→ What you have to do
Reproduce the lines starting with the line that contains "Jump to the 3. Confirmation step" and going on through the line that contains "Looking at the", with both of those lines included. Leave the pictures out of your answer.

→ Extracted data

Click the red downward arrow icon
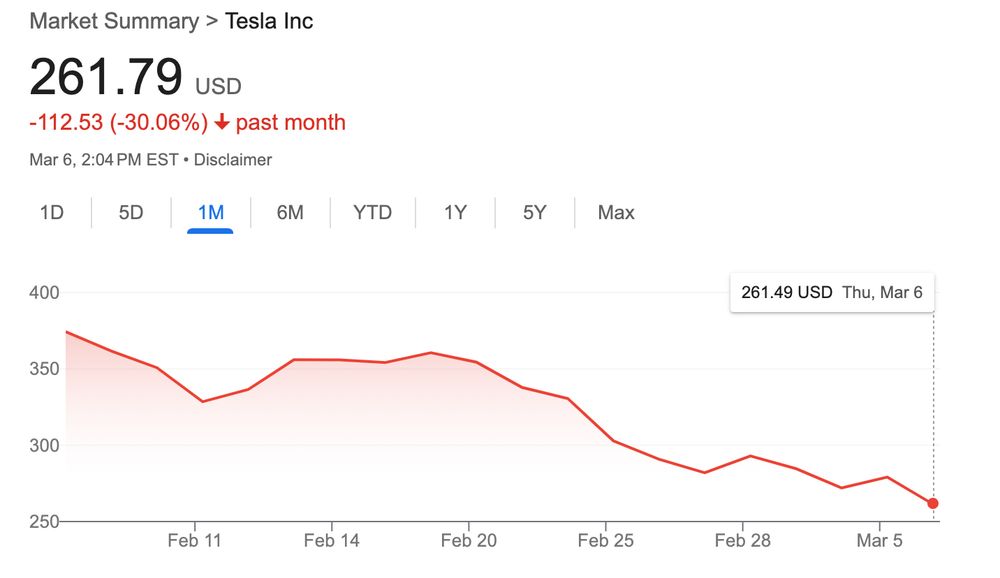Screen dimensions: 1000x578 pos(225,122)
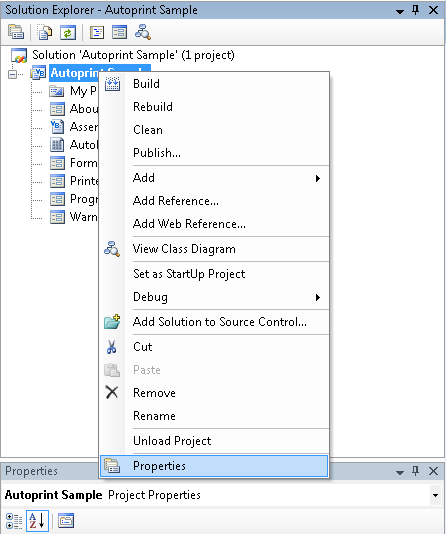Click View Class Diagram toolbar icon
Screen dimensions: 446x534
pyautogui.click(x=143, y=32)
...
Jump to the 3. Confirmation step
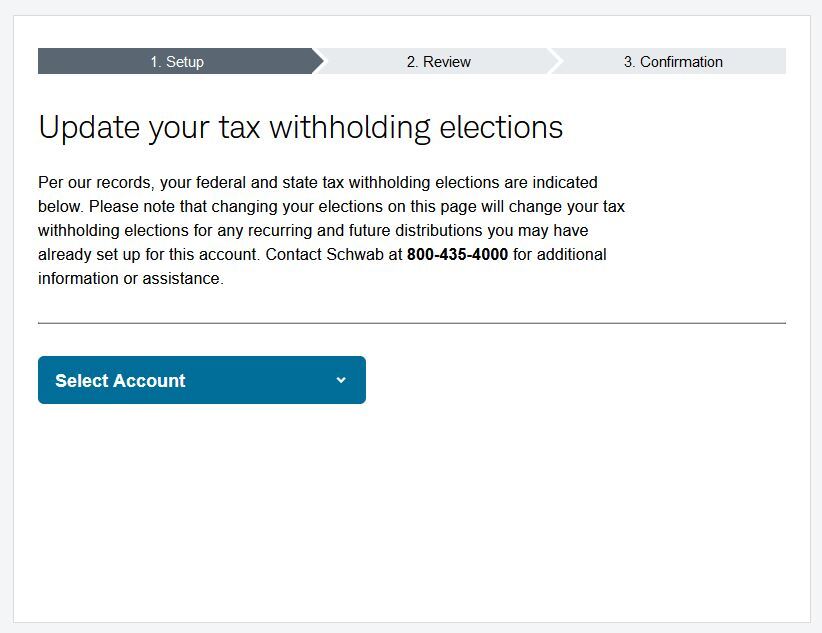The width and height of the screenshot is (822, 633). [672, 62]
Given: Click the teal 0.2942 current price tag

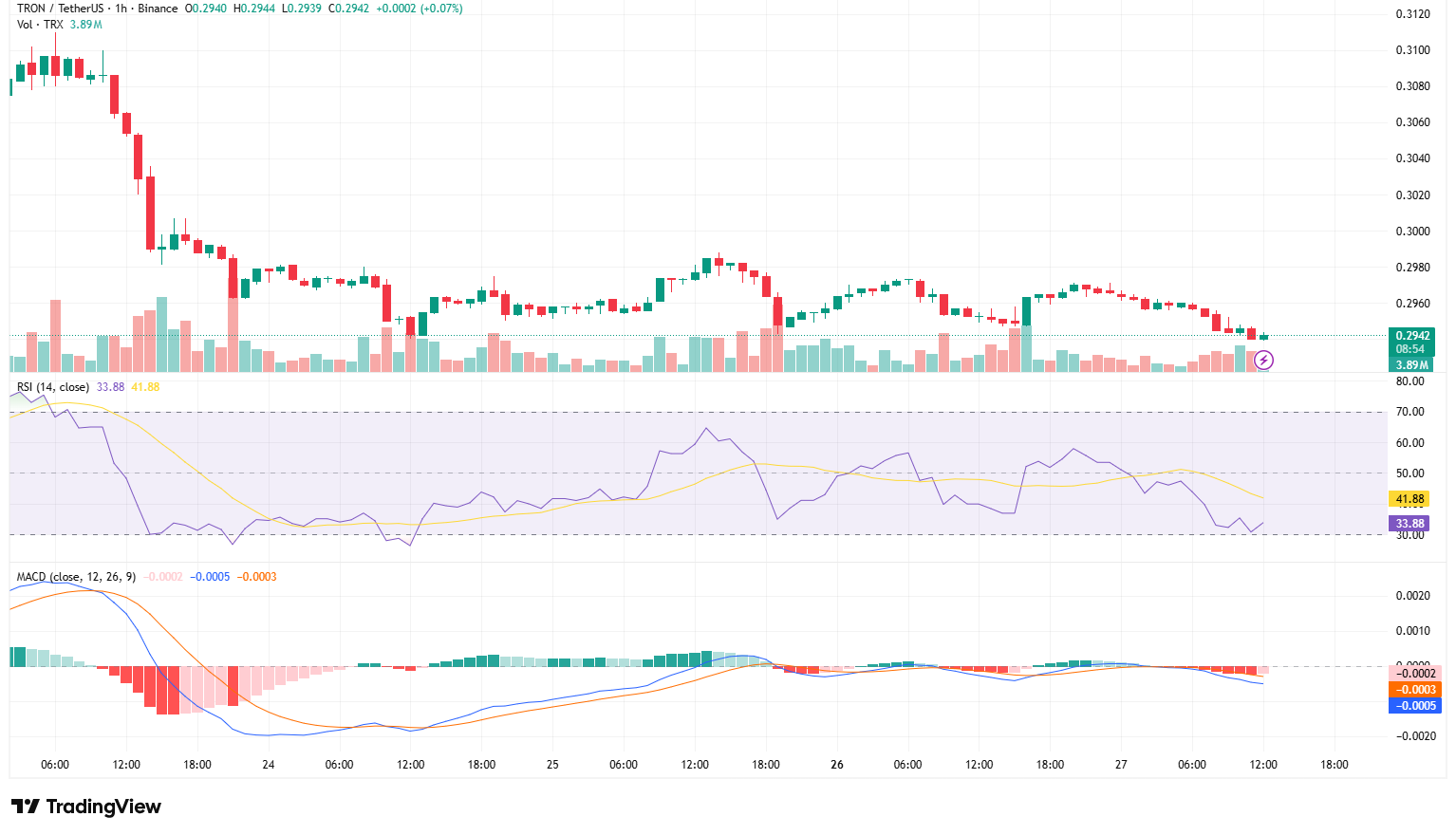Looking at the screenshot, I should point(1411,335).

→ The completed task
Jump to the 3. Confirmation step
The width and height of the screenshot is (822, 633). [672, 62]
Given: Click the teal 0.2942 current price tag

Looking at the screenshot, I should point(1411,335).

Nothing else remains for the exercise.